§ **Exercise**
Rewrite the material below, renaming every "GUI agent" to "interface assistant" and leaving everything else unchanged. Omit the pictures from your answer.

§ **Material supplied**

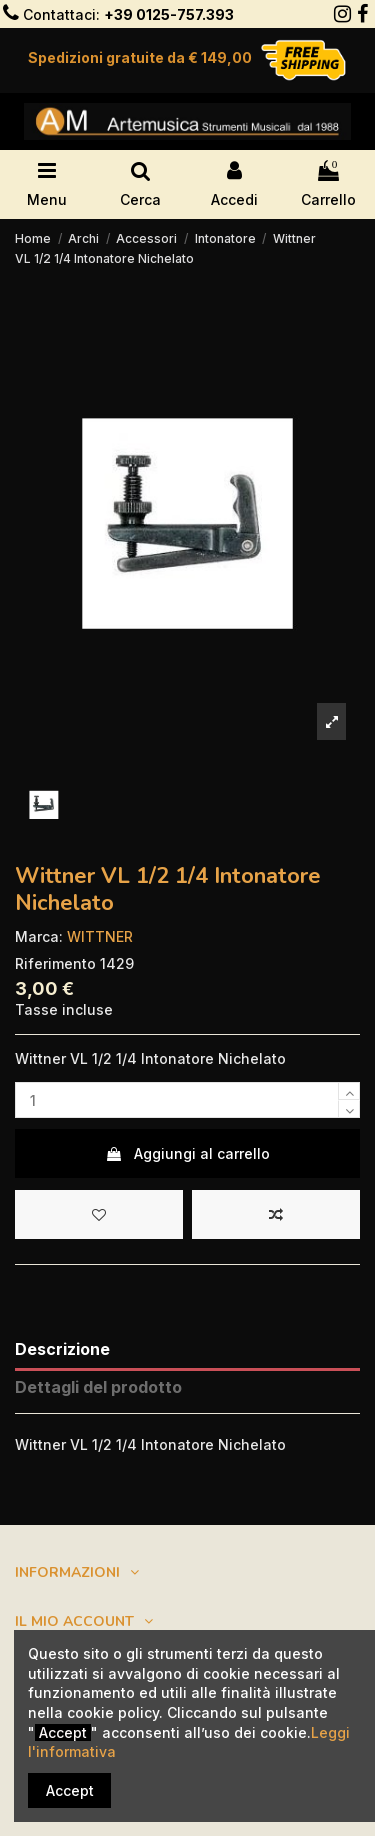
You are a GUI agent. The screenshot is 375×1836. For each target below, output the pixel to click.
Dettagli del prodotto (98, 1387)
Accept (70, 1790)
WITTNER (100, 936)
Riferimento (55, 963)
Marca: (39, 936)
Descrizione (62, 1349)
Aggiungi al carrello (187, 1153)
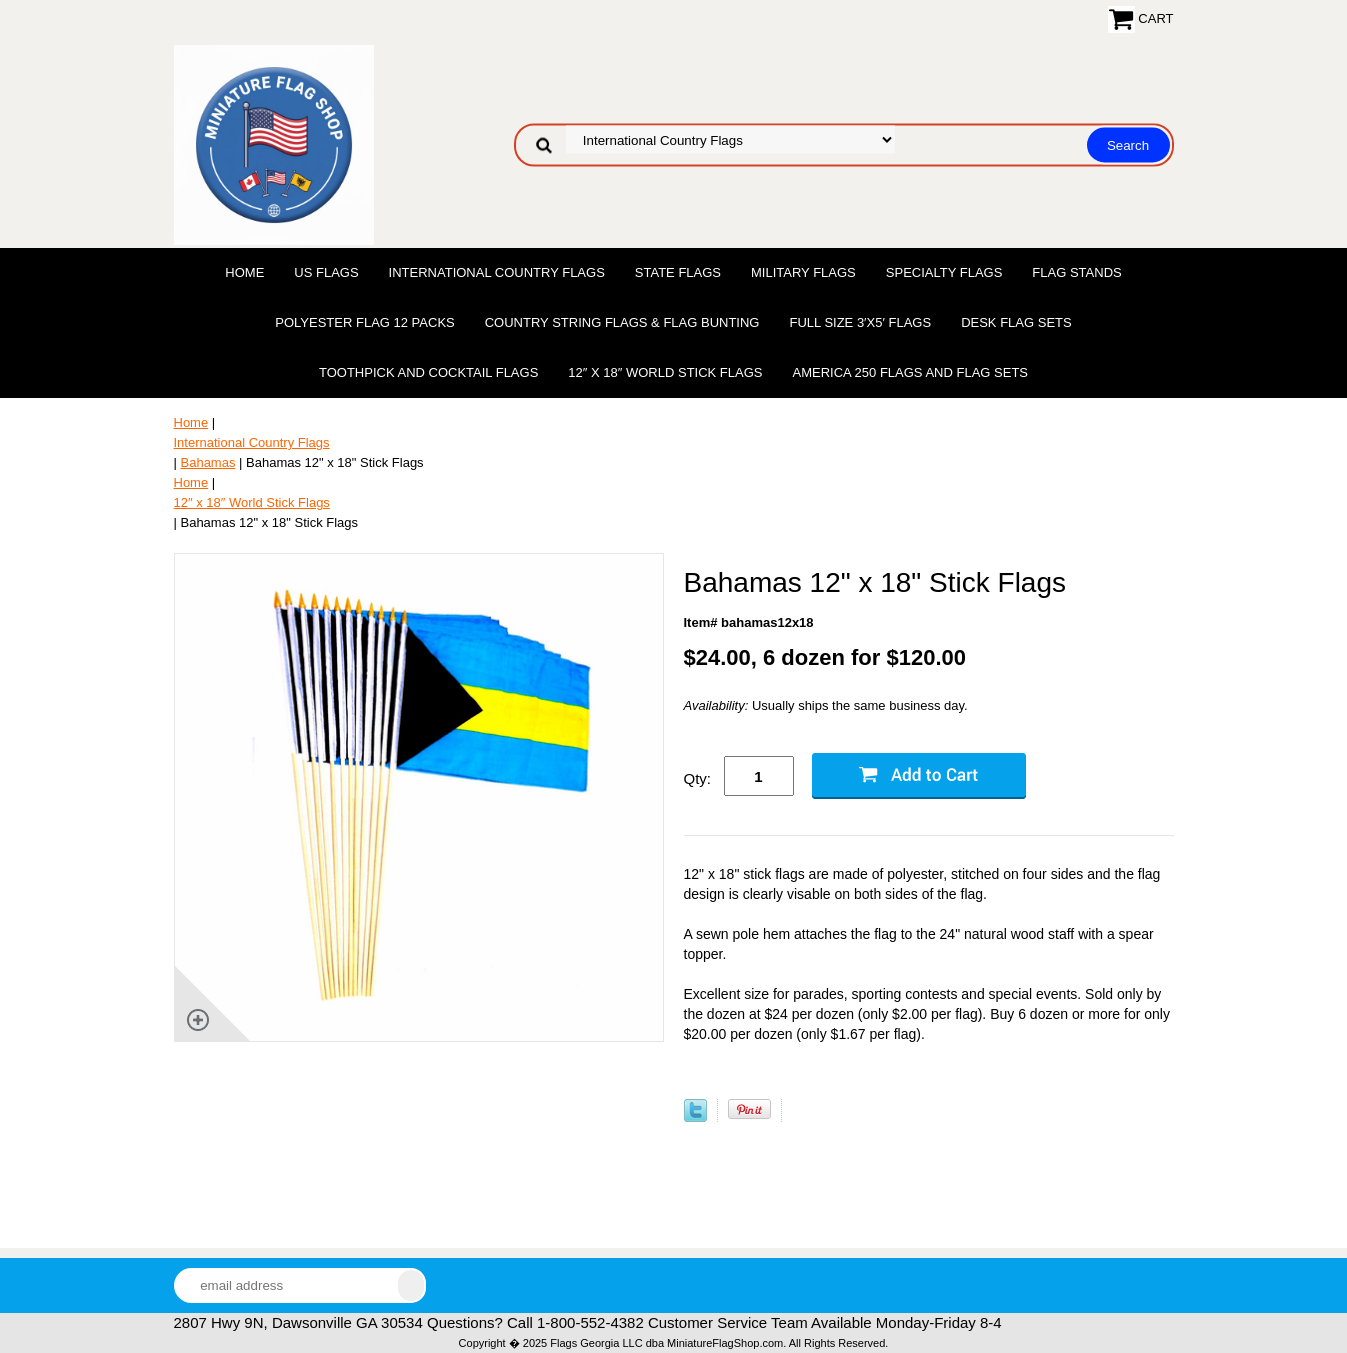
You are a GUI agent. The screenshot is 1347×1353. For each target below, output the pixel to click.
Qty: (698, 778)
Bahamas (208, 462)
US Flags (326, 272)
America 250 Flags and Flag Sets (910, 372)
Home (244, 272)
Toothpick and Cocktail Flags (428, 372)
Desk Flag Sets (1016, 322)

§ **Expected output**
You are a interface assistant. The screenshot is 375×1836. For each target below, output the pixel to click.
Dettagli del prodotto (98, 1387)
Accept (70, 1790)
WITTNER (100, 936)
Riferimento (55, 963)
Marca: (39, 936)
Descrizione (62, 1349)
Aggiungi al carrello (187, 1153)
You are a interface assistant. The screenshot is 1347×1353. For each target below, output the pixel to click.
Qty: (698, 778)
Bahamas (208, 462)
US Flags (326, 272)
America 250 Flags and Flag Sets (910, 372)
Home (244, 272)
Toothpick and Cocktail Flags (428, 372)
Desk Flag Sets (1016, 322)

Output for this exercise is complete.